Lately I've seen too many ISA Firewall Policies with all of the custom created rules sitting at the top of the firewall policy. At the top isn't always the best place for a new rule. New rules should be placed according to function. There is a great TechNet article that explains how to determine where to place your new rule.
The article starts like this and then goes into further detail about how to order the rules within these categories:
Ordering the rule base
We recommend that you organize your access rules in this order:
Global deny rules. Rules that deny specific access to all users. These rules should use the rule elements that require simple networking information. An example of such a rule would be a rule that denies all users access from anywhere to anywhere on protocols used for peer-to-peer file sharing.
Global allow rules. Rules that allow specific access to all users. These rules should use the rule elements that require simple networking information. An example of this would be a rule allowing access on the Domain Name System (DNS) protocol from the Internal network to the External network.

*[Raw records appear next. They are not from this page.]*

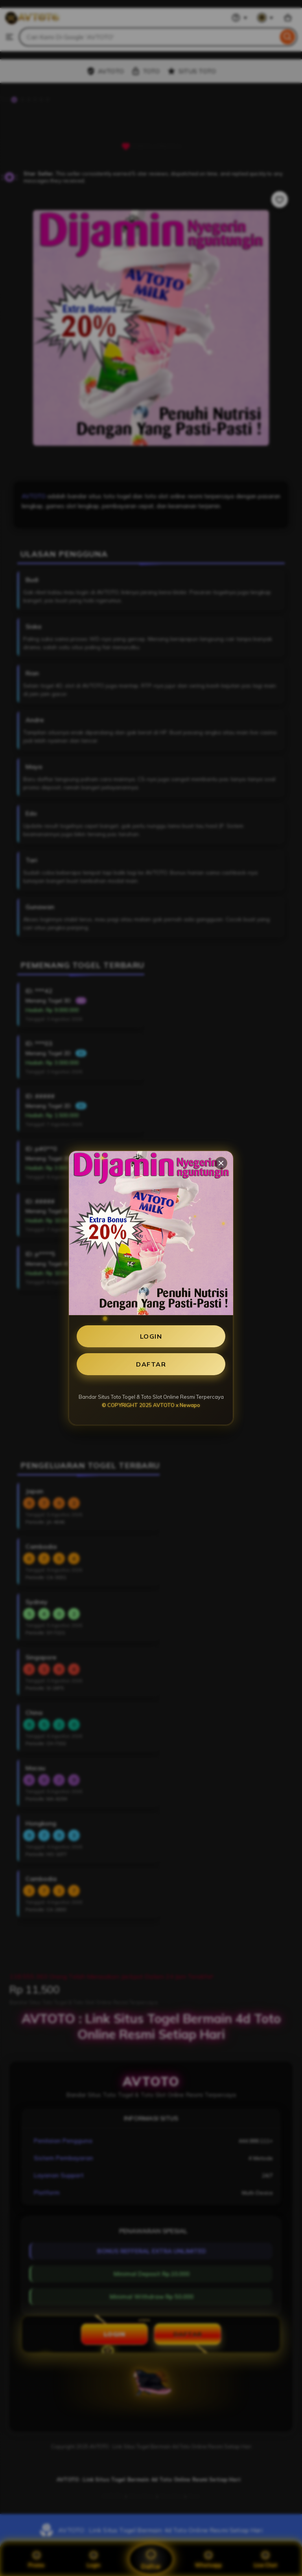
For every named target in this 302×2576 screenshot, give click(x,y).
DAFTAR (151, 1364)
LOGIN (151, 1336)
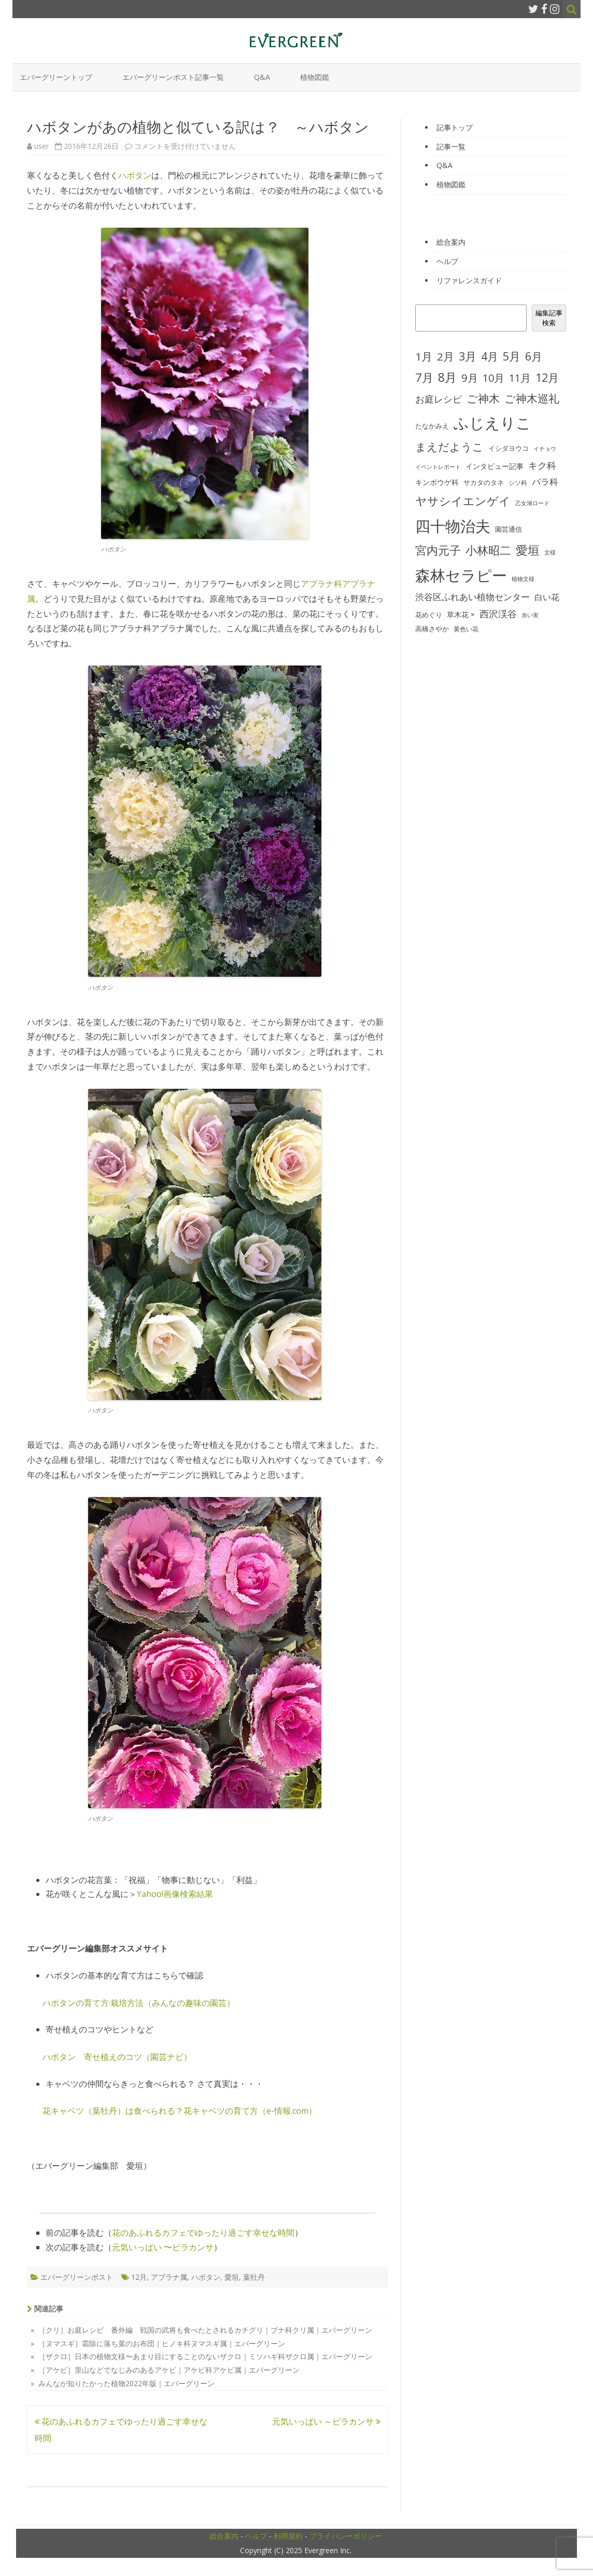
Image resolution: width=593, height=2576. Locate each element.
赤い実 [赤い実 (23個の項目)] (530, 615)
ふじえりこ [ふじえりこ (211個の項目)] (492, 422)
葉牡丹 (254, 2277)
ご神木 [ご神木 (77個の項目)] (483, 398)
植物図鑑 (314, 77)
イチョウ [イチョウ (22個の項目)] (544, 448)
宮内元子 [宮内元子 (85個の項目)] (438, 550)
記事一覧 (450, 146)
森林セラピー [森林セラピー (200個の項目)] (461, 575)
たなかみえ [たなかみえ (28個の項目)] (432, 426)
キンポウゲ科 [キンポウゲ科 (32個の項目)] (437, 482)
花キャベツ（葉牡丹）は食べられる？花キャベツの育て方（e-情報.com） (180, 2110)
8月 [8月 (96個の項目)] (447, 377)
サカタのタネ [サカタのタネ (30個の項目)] (483, 482)
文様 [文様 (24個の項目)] (550, 552)
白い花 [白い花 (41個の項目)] (546, 597)
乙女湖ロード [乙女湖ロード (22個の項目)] (532, 503)
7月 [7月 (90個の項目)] (424, 377)
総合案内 (450, 242)
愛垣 (231, 2277)
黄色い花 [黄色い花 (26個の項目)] (466, 629)
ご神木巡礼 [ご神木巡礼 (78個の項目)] (531, 398)
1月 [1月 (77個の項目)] (423, 356)
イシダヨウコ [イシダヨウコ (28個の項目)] (508, 448)
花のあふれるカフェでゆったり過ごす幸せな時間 (203, 2232)
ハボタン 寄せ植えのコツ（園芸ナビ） (117, 2056)
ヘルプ (447, 261)
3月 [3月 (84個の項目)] (467, 356)
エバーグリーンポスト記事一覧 (173, 77)
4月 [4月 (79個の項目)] (489, 356)
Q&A (262, 77)
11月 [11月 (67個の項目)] (520, 378)
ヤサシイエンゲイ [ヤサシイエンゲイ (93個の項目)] (463, 501)
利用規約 (288, 2536)
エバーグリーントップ (56, 77)
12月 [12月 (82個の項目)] (547, 377)
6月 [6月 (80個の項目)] (533, 356)
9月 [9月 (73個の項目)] (469, 377)
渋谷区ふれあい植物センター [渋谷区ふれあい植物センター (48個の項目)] (472, 597)
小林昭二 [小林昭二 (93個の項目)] (488, 550)
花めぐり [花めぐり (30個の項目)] (428, 614)
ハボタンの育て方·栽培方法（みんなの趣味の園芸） (139, 2003)
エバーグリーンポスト (76, 2277)
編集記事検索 (548, 317)
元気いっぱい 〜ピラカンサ (163, 2247)
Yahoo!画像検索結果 (175, 1894)
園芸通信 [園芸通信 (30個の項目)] (508, 529)
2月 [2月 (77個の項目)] (445, 356)
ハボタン (134, 175)
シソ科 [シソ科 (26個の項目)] (518, 482)
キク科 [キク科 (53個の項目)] (542, 465)
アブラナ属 (169, 2277)
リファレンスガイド (469, 280)
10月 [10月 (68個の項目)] (493, 378)
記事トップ (454, 127)
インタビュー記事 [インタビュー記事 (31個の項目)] (494, 466)
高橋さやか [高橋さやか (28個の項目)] (432, 629)
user (41, 146)
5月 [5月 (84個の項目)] (511, 356)
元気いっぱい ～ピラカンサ (326, 2421)
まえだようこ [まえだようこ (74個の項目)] (449, 446)
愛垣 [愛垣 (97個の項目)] (528, 550)
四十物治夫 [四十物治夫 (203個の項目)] (452, 526)
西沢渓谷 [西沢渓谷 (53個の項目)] (498, 613)
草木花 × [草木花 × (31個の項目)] (461, 614)
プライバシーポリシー (345, 2536)
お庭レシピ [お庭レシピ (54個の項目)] (438, 399)
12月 (139, 2277)
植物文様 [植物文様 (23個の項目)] (523, 579)
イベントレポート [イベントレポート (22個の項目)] (438, 466)
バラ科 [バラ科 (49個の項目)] (545, 482)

Rules for specific computers. Rules that allow or deny access for specific computers, for example, a rule allowing UNIX computers access to the Internet.
Rules for specific users, URLs, and MIME types, and also publishing rules. Rules that contain rule elements that require additional networking information, and that enforce policy for specific users, or for specific Uniform Resource Locators (URLs) or Multipurpose Internet Mail Extensions (MIME) types. Publishing rules should also occur at this point in the rule order.
Other allow rules. Rules that handle traffic that does not match rules that occur previously in the list of rules, assuming the traffic is allowed by your corporate policy. For example, a rule allowing all traffic from the Internal network to the Internet.